Exercise prompt
Retype all of the records word for word, leaving out the pictures.

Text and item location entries
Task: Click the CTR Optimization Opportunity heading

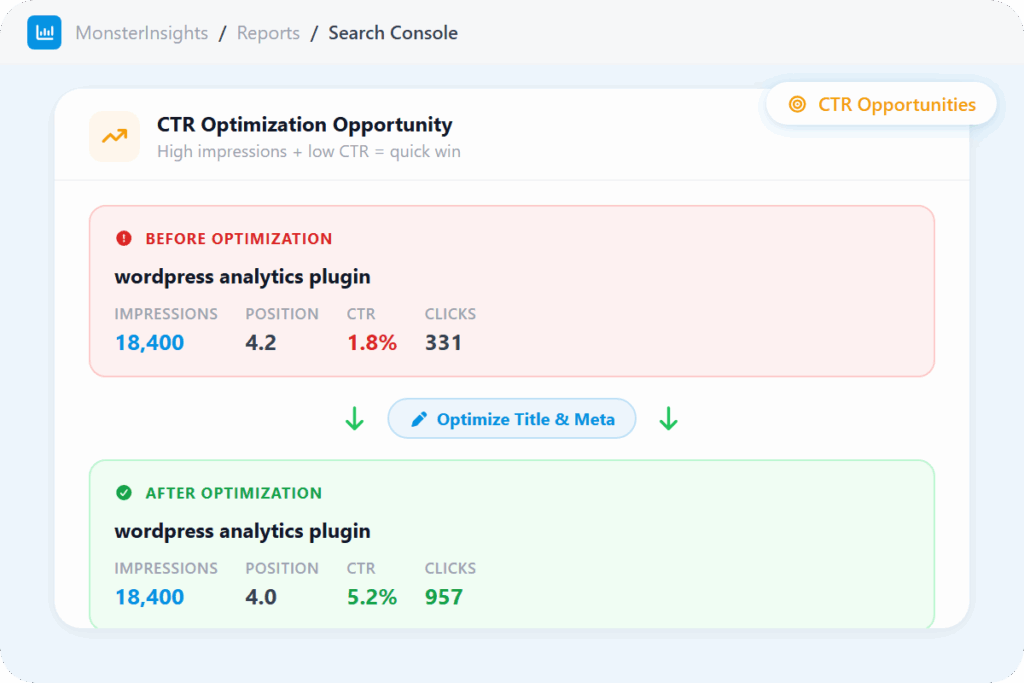Action: click(304, 125)
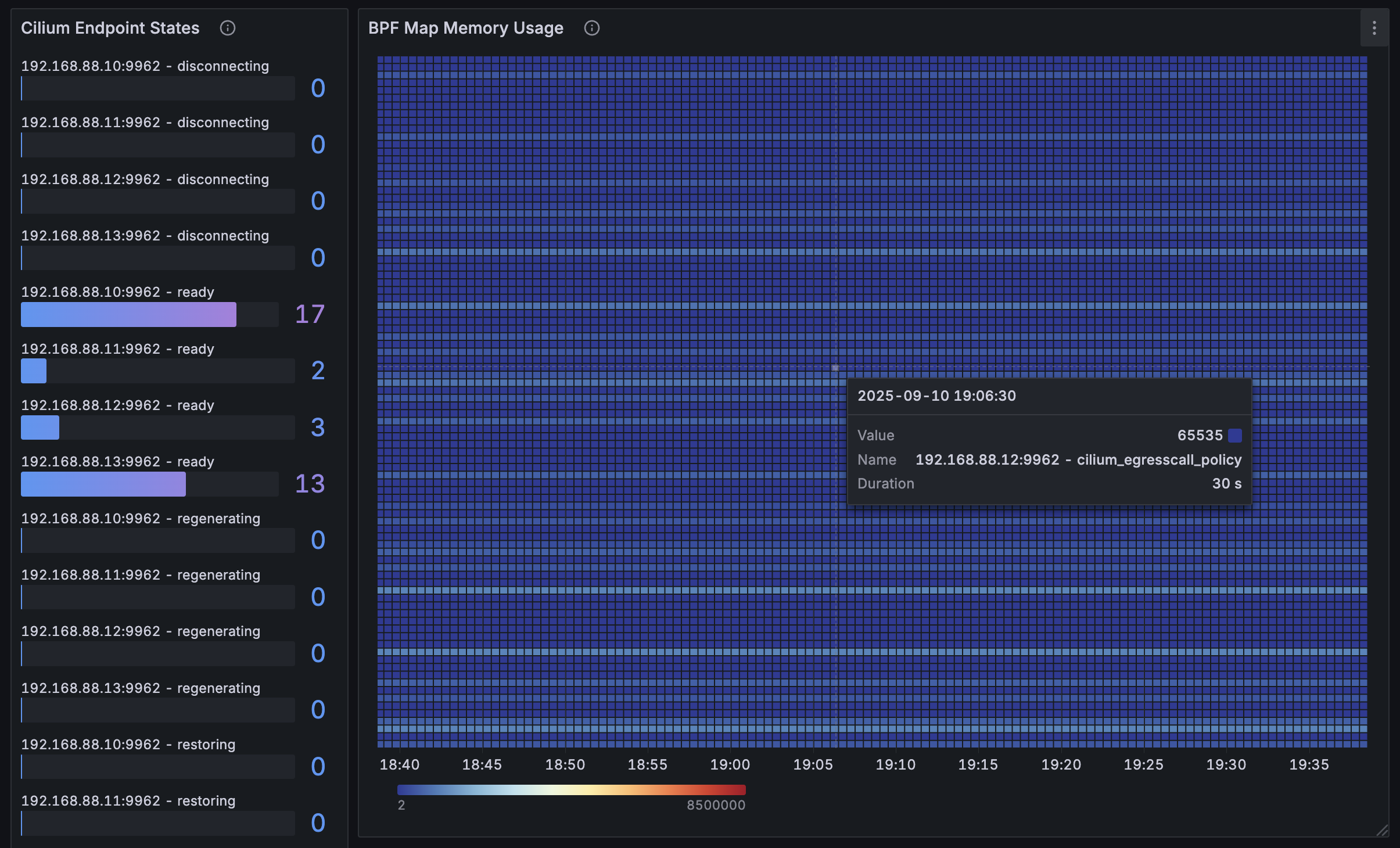Click the value 13 next to ready
This screenshot has height=848, width=1400.
(x=310, y=484)
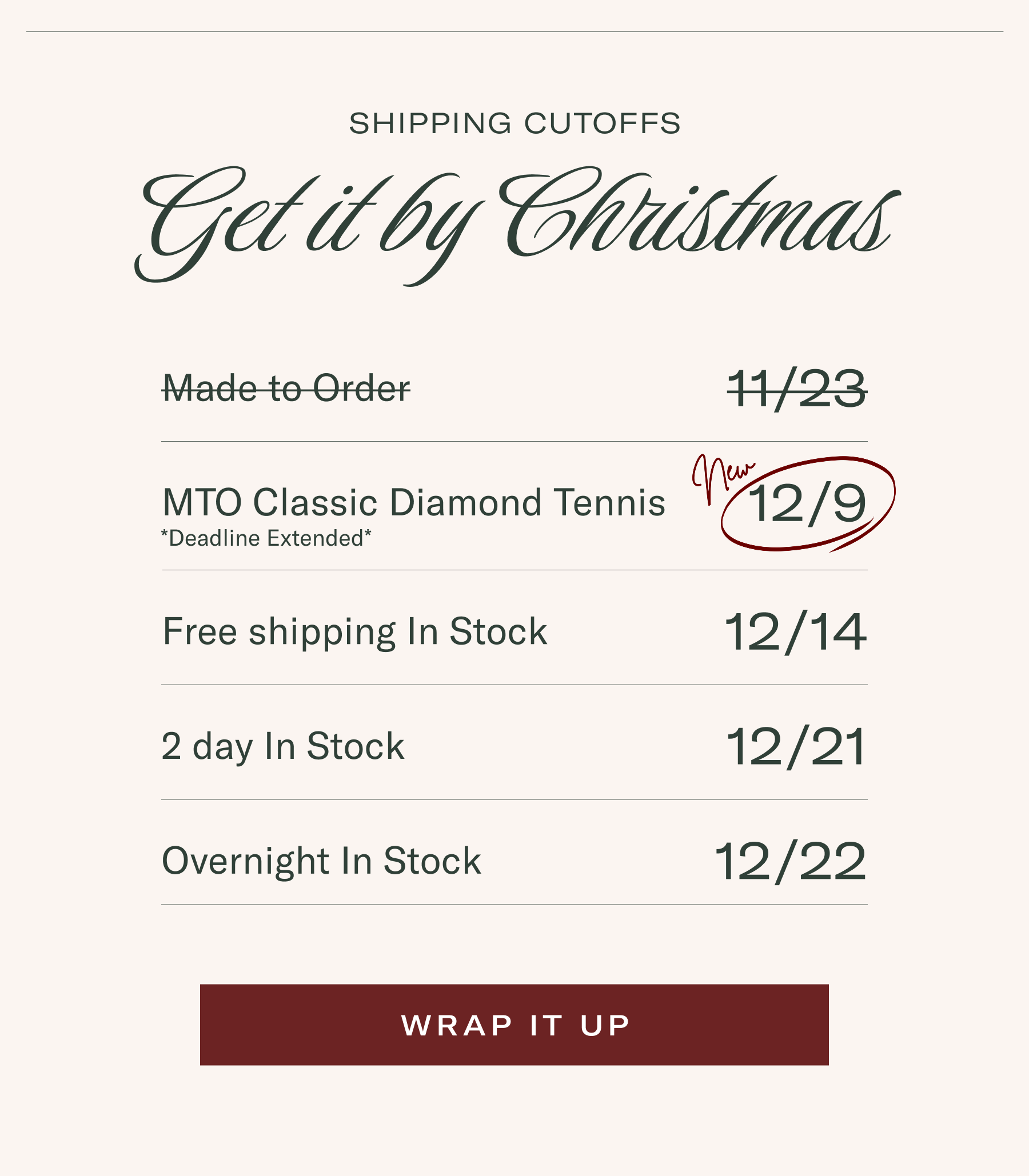This screenshot has height=1176, width=1029.
Task: Select the Overnight In Stock label
Action: 321,861
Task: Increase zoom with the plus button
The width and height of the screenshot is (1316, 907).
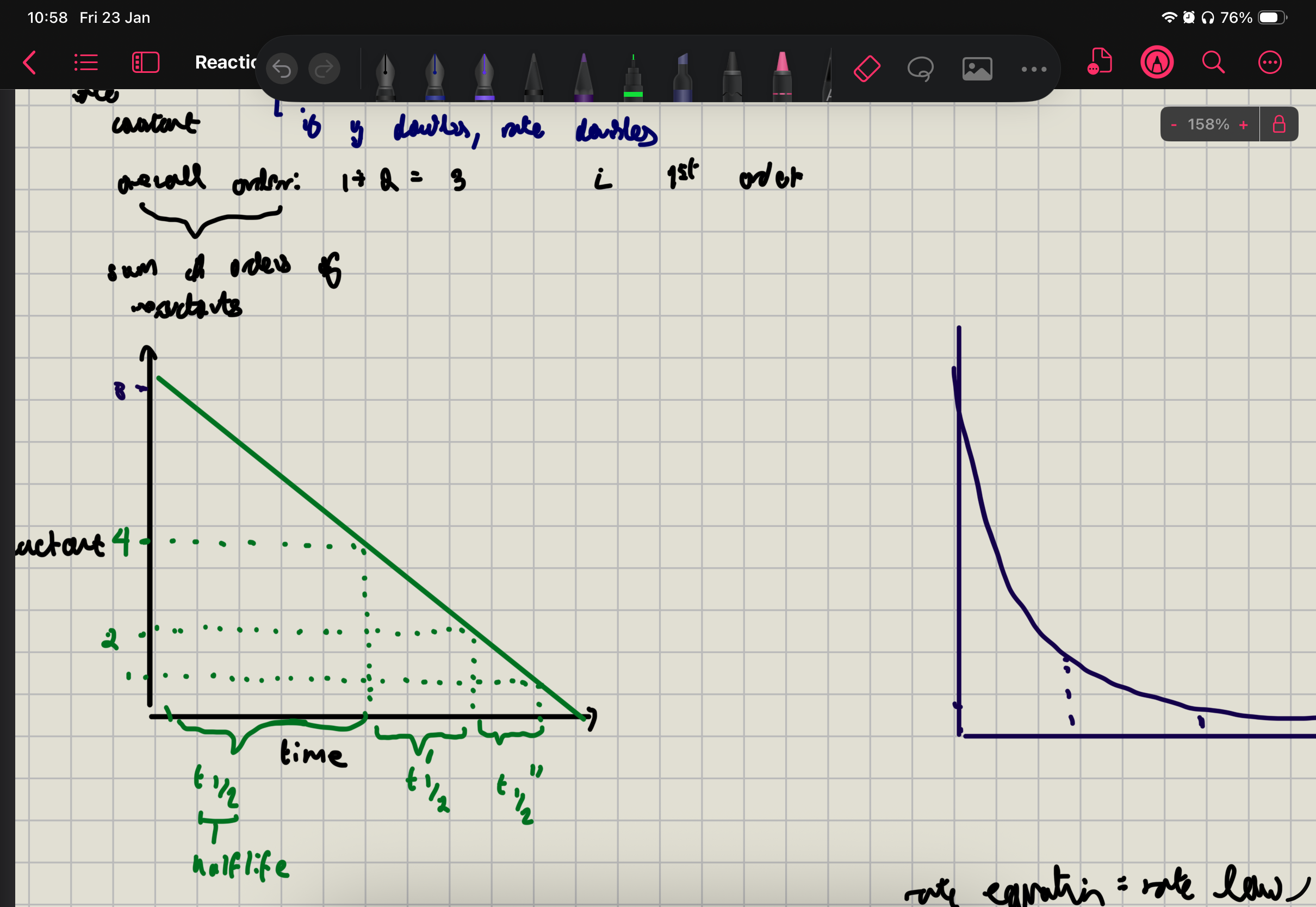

Task answer
Task: Click the CTR Optimization Opportunity heading

Action: click(304, 125)
Click the value 13 next to ready
This screenshot has height=848, width=1400.
(x=310, y=484)
This screenshot has height=1176, width=1029.
Task: Select the Overnight In Stock label
Action: 321,861
Task: Increase zoom with the plus button
The width and height of the screenshot is (1316, 907).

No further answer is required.